'''
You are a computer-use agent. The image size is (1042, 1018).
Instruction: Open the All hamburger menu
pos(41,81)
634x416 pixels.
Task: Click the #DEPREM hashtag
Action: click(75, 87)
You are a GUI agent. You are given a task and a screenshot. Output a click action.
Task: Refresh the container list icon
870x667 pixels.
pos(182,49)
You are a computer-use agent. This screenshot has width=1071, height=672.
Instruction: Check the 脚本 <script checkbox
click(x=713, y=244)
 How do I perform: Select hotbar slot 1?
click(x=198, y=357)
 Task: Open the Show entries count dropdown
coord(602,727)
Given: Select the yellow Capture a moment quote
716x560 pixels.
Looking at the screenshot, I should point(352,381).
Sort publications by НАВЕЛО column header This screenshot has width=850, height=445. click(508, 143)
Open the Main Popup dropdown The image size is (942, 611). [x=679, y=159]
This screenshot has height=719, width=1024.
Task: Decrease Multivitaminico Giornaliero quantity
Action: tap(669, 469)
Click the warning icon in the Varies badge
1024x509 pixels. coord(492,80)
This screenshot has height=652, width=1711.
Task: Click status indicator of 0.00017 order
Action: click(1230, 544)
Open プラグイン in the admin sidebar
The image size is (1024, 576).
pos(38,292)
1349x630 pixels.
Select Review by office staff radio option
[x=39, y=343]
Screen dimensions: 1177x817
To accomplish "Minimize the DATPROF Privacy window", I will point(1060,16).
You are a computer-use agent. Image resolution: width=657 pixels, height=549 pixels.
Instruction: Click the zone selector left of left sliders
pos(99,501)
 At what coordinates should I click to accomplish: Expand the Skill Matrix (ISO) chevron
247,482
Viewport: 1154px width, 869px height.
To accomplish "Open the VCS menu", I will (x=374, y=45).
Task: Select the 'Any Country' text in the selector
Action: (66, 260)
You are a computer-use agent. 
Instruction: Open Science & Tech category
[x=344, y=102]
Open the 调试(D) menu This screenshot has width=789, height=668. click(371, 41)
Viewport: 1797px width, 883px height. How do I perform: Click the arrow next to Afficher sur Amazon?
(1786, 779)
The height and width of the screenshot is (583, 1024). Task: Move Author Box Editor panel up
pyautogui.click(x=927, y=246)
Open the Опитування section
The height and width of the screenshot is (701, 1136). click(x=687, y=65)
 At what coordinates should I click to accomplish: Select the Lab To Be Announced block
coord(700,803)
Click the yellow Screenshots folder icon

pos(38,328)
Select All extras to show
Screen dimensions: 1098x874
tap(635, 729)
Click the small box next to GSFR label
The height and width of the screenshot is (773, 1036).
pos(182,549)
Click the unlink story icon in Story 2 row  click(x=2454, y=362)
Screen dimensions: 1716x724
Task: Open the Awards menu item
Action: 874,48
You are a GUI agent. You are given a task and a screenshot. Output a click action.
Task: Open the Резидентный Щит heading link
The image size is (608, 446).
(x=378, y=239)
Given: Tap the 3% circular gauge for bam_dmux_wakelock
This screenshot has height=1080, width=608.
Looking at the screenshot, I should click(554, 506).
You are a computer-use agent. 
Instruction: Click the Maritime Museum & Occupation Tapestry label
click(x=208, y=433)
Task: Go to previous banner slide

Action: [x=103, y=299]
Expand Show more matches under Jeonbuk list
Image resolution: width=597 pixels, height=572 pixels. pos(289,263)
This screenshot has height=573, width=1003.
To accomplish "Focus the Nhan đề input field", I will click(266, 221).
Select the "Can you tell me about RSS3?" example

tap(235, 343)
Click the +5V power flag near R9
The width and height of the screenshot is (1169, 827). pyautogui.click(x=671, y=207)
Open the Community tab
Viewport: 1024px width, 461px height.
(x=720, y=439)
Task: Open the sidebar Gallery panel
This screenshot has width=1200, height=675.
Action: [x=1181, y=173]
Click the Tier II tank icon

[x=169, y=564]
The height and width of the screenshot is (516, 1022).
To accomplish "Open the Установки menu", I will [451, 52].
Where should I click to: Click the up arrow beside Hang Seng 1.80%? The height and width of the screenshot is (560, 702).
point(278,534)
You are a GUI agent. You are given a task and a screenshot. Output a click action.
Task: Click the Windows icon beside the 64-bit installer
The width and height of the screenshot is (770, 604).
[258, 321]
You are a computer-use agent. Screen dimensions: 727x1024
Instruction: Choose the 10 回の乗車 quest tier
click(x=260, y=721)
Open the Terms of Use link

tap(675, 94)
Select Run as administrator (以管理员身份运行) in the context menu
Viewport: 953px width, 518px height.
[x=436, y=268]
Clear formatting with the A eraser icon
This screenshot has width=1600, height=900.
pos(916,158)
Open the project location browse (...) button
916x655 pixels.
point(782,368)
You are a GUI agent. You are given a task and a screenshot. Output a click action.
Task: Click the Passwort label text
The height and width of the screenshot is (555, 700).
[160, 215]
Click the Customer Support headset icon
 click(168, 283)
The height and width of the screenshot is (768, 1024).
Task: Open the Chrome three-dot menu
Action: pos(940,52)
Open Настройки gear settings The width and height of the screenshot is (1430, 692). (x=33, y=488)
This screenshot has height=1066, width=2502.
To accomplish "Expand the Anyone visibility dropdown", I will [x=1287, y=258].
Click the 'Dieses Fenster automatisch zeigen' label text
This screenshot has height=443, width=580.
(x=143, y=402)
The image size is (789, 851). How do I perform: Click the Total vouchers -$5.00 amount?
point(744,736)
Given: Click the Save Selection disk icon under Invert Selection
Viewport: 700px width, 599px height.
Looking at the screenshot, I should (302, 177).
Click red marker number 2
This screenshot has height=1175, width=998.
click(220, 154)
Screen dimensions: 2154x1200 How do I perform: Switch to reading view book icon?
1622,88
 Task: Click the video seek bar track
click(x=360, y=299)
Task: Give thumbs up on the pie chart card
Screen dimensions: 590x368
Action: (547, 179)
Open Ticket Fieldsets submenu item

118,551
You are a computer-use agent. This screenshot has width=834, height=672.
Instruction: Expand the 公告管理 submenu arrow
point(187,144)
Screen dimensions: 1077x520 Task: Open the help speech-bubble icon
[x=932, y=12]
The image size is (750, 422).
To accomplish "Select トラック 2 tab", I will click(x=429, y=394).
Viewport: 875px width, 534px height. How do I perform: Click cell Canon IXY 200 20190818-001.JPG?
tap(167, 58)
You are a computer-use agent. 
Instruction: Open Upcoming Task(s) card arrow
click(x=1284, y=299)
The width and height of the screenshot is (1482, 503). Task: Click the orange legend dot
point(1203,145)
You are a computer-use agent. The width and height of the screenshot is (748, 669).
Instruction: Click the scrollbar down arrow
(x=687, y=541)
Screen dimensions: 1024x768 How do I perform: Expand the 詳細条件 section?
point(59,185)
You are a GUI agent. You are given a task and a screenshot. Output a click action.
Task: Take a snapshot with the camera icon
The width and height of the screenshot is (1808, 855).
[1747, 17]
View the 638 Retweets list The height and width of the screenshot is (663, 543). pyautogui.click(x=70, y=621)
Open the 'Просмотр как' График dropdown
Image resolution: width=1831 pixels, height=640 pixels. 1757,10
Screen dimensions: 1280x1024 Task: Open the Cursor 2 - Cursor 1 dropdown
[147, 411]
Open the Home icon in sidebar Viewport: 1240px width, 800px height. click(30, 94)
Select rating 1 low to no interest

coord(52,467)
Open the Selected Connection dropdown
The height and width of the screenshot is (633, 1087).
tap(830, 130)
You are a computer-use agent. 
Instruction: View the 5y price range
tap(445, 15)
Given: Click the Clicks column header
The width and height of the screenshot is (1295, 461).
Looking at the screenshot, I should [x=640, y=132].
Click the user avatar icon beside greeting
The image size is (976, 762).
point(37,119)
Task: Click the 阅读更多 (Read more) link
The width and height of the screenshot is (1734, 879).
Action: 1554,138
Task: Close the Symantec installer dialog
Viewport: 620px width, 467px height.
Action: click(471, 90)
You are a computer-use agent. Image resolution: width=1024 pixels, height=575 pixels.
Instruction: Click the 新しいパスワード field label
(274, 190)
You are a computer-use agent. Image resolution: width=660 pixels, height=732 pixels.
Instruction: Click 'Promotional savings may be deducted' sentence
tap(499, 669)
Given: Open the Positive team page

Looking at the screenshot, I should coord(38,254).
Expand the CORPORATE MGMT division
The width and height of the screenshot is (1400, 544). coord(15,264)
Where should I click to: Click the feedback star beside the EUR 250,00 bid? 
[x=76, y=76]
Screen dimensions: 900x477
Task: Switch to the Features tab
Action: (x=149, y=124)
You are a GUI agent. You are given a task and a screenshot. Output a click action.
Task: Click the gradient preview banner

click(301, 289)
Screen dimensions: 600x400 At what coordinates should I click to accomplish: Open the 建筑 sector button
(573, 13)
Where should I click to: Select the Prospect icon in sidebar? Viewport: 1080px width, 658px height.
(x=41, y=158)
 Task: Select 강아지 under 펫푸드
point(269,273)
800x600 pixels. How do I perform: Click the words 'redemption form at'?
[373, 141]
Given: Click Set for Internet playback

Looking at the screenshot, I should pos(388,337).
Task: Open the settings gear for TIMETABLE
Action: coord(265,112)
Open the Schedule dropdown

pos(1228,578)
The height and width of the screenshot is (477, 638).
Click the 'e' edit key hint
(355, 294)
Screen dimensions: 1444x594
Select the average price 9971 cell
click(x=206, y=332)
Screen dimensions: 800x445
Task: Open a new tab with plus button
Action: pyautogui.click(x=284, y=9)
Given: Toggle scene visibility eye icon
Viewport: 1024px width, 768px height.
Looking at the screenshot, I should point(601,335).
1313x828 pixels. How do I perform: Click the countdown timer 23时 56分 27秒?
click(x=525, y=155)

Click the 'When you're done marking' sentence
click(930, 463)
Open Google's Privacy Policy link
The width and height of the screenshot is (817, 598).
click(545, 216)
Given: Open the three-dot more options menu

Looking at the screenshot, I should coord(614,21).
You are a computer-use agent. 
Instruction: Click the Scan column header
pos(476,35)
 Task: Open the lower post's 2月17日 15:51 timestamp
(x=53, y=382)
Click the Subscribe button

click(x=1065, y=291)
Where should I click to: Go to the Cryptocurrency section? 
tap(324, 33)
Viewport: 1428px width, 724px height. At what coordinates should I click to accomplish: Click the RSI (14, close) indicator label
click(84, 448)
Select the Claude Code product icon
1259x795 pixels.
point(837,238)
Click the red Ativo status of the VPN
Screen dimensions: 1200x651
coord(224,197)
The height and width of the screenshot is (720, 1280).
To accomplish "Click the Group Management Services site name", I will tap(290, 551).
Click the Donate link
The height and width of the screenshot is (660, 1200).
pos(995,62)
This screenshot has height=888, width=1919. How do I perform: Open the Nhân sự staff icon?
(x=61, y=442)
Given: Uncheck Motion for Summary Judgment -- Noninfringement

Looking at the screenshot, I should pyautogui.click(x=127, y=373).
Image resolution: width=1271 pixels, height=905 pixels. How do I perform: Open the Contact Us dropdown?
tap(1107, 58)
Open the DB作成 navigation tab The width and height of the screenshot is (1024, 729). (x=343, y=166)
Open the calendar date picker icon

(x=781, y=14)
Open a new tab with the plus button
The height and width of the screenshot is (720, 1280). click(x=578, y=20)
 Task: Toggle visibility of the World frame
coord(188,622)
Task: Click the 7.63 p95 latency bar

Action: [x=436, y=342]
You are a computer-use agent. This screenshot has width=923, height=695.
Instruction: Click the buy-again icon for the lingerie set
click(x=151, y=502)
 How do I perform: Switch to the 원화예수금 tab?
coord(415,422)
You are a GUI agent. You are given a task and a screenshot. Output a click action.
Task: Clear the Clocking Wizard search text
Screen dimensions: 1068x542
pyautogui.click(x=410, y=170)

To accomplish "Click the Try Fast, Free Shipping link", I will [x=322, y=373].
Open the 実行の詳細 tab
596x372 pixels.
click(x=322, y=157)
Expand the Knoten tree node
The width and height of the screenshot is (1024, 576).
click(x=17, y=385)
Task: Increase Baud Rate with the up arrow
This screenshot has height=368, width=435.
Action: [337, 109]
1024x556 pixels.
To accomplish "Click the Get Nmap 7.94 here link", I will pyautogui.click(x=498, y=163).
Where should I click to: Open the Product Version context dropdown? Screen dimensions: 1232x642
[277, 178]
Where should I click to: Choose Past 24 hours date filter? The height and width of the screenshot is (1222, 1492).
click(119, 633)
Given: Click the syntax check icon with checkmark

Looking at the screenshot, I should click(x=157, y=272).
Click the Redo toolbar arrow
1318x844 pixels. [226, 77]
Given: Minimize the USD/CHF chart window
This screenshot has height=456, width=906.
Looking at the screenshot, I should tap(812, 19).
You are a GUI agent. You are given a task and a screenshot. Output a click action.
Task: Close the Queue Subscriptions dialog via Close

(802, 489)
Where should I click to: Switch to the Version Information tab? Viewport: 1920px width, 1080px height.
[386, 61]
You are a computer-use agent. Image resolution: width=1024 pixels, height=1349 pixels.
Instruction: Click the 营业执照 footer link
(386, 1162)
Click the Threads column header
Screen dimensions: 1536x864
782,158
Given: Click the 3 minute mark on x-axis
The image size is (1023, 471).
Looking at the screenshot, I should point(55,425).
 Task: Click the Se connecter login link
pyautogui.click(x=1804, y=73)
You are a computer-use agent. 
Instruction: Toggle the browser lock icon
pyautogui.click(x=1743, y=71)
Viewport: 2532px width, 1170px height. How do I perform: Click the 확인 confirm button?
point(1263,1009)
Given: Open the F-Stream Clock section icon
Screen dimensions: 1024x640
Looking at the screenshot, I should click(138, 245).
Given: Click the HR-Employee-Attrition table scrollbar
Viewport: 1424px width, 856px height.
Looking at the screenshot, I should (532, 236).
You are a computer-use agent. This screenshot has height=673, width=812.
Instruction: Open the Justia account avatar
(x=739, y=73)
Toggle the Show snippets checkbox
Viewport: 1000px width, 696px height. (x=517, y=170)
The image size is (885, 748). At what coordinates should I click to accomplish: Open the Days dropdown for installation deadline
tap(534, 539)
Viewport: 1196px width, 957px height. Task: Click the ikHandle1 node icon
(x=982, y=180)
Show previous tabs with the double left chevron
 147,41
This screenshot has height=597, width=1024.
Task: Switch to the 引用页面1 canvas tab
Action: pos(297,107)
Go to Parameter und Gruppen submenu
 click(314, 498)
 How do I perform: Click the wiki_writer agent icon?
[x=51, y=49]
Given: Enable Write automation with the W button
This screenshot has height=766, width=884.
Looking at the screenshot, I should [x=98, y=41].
'''
**REQUIRED ACTION:** State the number of lines in the records that hold the string "installer", and add nothing.

**YOUR RESPONSE:** 2